En effet, pour l’industrie 4.0, le Système d’Information (SI) est la représentation du système physique et de ce fait, sa portée inclut toutes les formes d’information issues de toutes les sources de l’entreprise tant internes (Employés, Machines, Objets connectés, Automates, ERP, CRM…) qu’externes (Réseaux sociaux, Écosystèmes…) et selon différentes formes (images, vidéos, documents, données structurées ou non structurées…).
C’est ainsi que le rôle de la DSI est celui qui représente le plus, le positionnement de cette fonction importante qui prend en charge l’un des trois sous-systèmes du modèle de l’entreprise selon l’approche systémique. En effet, les travaux de JL Le Moigne (spécialiste français de la systémique et de l’épistémologie constructiviste) ont permis de décomposer le modèle d’une organisation en trois sous-systèmes :
- le système opérant, la vue physique, qui se compose de l’ensemble des ressources relatives à l’activité de l’entreprise ;
- le système de pilotage qui englobe l’ensemble des éléments responsables de la gestion et de la conduite de l’entreprise et de ses moyens ;
- le système d’information, la vue informationnelle, vu comme outil de communication entre le système opérant et le système de pilotage.
IT4IT cadre de référence pour le nouveau modèle opérationnel de la DSI
L’ambition de IT4IT est de proposer un standard ouvert et une architecture de référence pour la gestion de toute la chaîne de valeur de la fonction SI, qui inclut toutes les formes d’information de l’entreprise. L’un des apports les plus importants de IT4IT est de proposer un modèle d’information prescriptif (référentiel invariant) pour la gestion intégrée (end2end) de la fonction SI. Ce modèle spécifie les objets de données (et leurs interdépendances) nécessaires pour gérer tout le cycle de vie de chacun des services du portefeuille SI (business de SI). De plus, ce modèle ainsi que les autres modèles IT4IT de référence, sont indépendants des technologies et des processus mis en place ou à venir.
Quatre flux de valeur (Value Streams) spécifiés par IT4IT :
- Planifier : de la Stratégie au Portefeuille (Strategy to Portfolio – S2P)
- Construire : des Exigences au Déploiement (Requirement to Deploy – R2D)
- Livrer : de la Demande à la Réalisation (Request to Fufill – R2F
- Opérer : de la Détection à la Correction (Detect to Correct – D2C)

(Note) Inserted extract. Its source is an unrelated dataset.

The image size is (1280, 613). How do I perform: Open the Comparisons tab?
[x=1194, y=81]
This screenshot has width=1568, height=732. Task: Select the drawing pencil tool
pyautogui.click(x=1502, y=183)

Pour chacun de ces flux de valeur, de multiples indicateurs de performance sont spécifiés au niveau du cadre de référence IT4IT.
Conclusion
Le renouveau du concept « Système d’Information » (et approche systémique) met aussi en évidence la transversalité de la fonction SI, ainsi que son importance stratégique pour toute entreprise.
Il s’agit aussi d’un changement de rôle de la DSI, de responsable de l’exécution des spécifications élaborées par les départements « métiers » à un contributeur à la stratégie de l’entreprise. En effet, la stratégie de l’entreprise et ses capacités tant managériales que digitales doivent être mutuellement alignées pour former un tout en perpétuelle évolution sous la pression de l’effet transformationnel du digital.
La fonction SI (assurée par la DSI) est appelée, plus que par le passé, à être gérée comme toute fonction stratégique de l’entreprise avec des exigences de création de valeur. Des cadres comme IT4IT et RAMI4.0 (voir encadrés) peuvent constituer une base de réflexion pour le positionnement de la fonction SI ainsi que la refonte de son modèle opérationnel.